His lungs burned as he waited for her to put her reaction into words. They finally came from her lips, but felt like a trembling caress in his mind. “You don’t want me…to come with you anymore?”
The barked laugh gashed something on its way out. “If I wanted you more, we’d have a medical emergency on our hands.”
Her lower lip trembled. His whole body rioted. “Then why are you taking your invitation back?”
“Because I didn’t exactly make it an invitation.”
Her eyes—those eyes that dominated his fantasies—bombarded him with so much emotion, everything in him tensed. His thoughts and heart and guts and loins. Then she upped the ante. Comprehension, followed by delight, turned her face from the sum of his desires to the end of life as he knew it.
She slowly, so slowly, imprinted her body on his, slid up against him, her lips open on pleasure-laden breaths until she whispered into his mouth, “Then make it one.”
He was a super hero. He didn’t devour her. Or maybe he couldn’t. Because he was dying here. Not that rigor mortis would stop him from obeying her. He groaned.
“Will you come with me, Phoebe? Unconnected with anything but what we both want? Will you bestow on me the pleasure of you?”
“Yes.” The S lingered as she pressed all that reason-annihilating femininity against him. The world faded as the sound did, as she nestled her face into his open shirt. His heart did its best to tear open his ribs for a direct rub. “Now promise me again.”
Was this survivable? He frankly didn’t care. “I’ll let you come to me. But I’ll keep showing you how much I want you to, how mind-blowingly better than ever it will be when you do.”
Her giggle was a cocktail of distress, mirth and yearning. “This I have to experience to believe.”
He still kept his hands to himself. Somehow. “You will. Experience. And believe. When you make up your mind.”
She trembled as she leaned on him. He swayed. As they said in his hometown, sandadet ala haita mayla—she sought support from a collapsing wall.
“Oh, my mind’s made up. It took you a whopping twenty-four hours to make it up for me. I need longer than that to follow conviction with action.”
“Your pace this time. I might not have given you reason to believe that, but my stamina is legendary.” He paused, groaned. “And that sounded like so many famous last words.”
Her laugh shook him. It contained something he’d never heard, not from her. Carefree cheerfulness. Its power was total. “Oh, you gave me every reason, in that sense. As for the one you meant now, I hope my stamina lasts long enough to give yours a workout.”
“And I’m at once hoping it lasts as long as it takes for you to feel right about coming to me, and hoping it will crumble within the next three minutes so we can cut to just living this.”
“Forty-eight hours ago I wouldn’t have believed it. But I’ve been hearing it with my own ears nonstop, so I have to sanction the verdict. You talk good. Too good. As I’m sure you know.”
His lips twisted. “You’d be surprised what I don’t know.”

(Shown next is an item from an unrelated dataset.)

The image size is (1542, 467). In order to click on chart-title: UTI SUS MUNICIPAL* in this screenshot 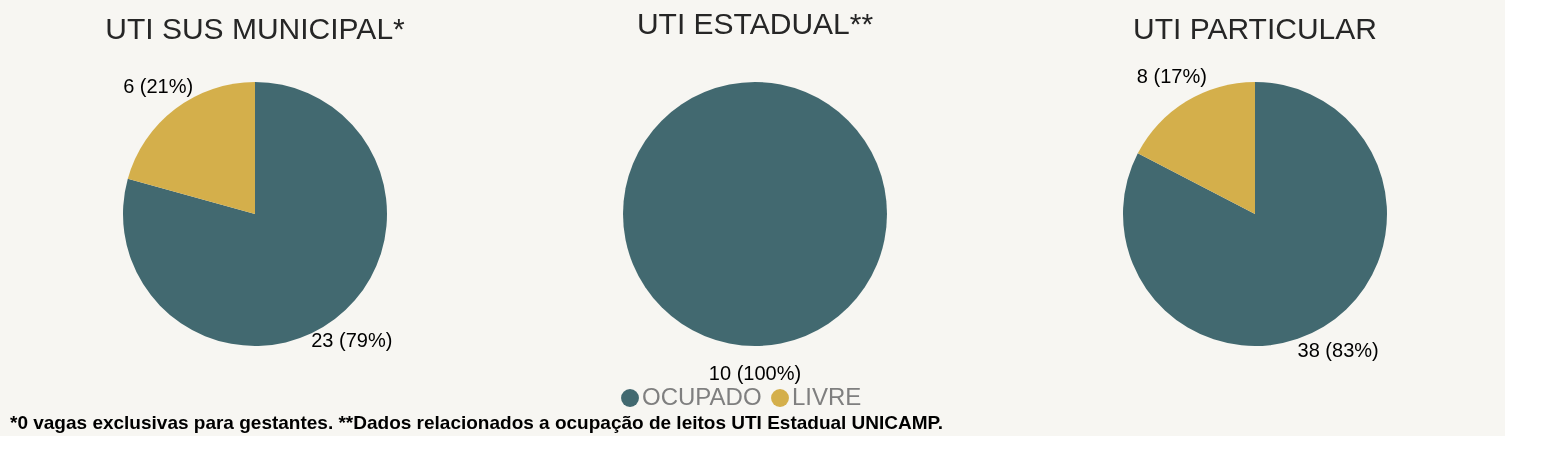, I will do `click(256, 28)`.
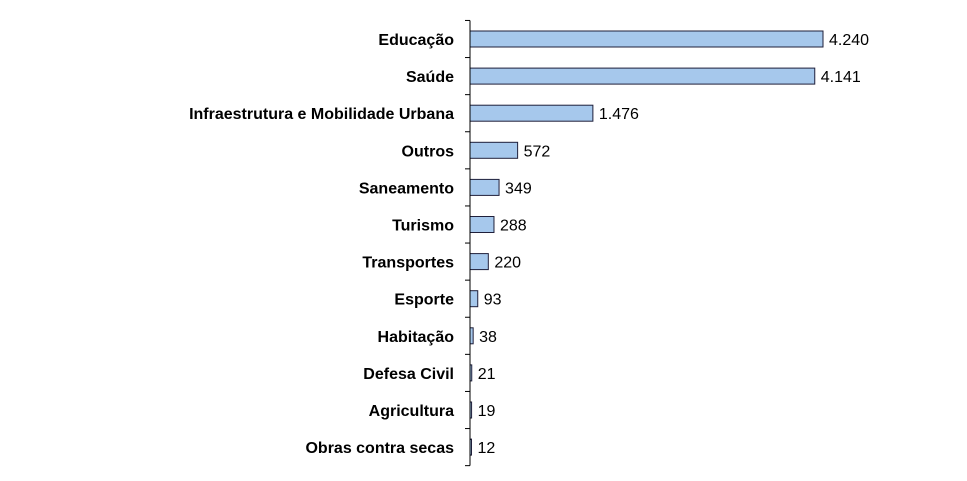 The height and width of the screenshot is (481, 967). What do you see at coordinates (487, 448) in the screenshot?
I see `value-label-11: 12` at bounding box center [487, 448].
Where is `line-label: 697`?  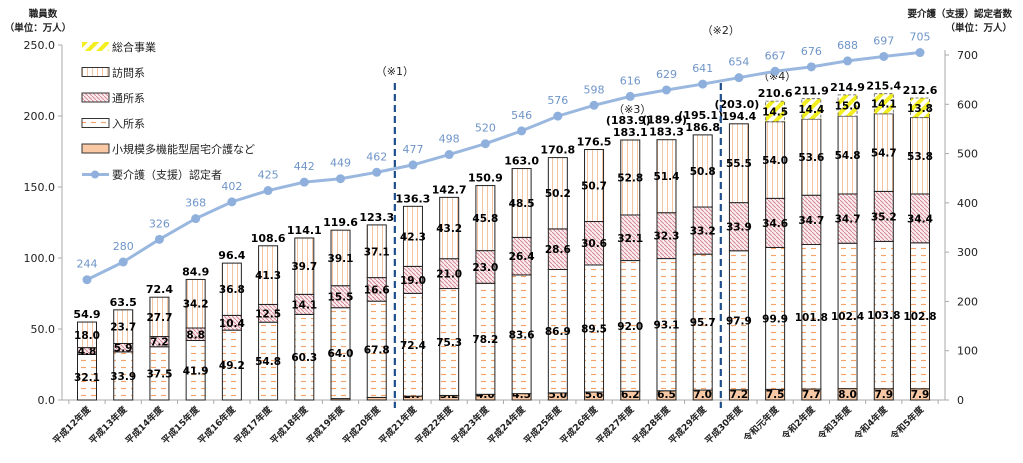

“I don’t know…” she ran a finger of fire down his sternum and marked him for life yet again “…about you, but I want to get goodbyes out of the way. I’m dying to…see your home.”

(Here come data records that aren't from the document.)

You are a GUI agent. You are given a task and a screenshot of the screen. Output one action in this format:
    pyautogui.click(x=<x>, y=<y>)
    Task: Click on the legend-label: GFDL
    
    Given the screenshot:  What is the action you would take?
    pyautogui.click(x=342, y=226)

“And I’m dying—probably literally—to see you in it.”
She hooked her arm through his. “Then come on.”
Feeling like he could indeed sprout wings if he clucked hard enough, as she’d once said, or that he’d already sprouted them, he shared unfettered smiles with her as they hurried to her sister’s apartment. The sister he no longer felt like strangling.
Until he laid eyes on her.
The tinier—and in his eyes, off-putting—loosely-based-on-Phoebe variation was sitting in her wheelchair like a queen bee surrounded by her workers. Paolo, her doting idiot of a husband, the brood of children she’d shackled him with—and from the shape of her belly, she wasn’t done smothering him, not by a long shot—and an assortment of nannies and maids all flitted around her.
As soon as they entered the sunset-drenched family room of the apartment that occupied a hefty part of the palace’s left wing, the two girls and the two boys, all dark-haired and healthy-looking, hurtled toward their aunt, yelping at her like excited puppies. Paolo targeted him with a smile.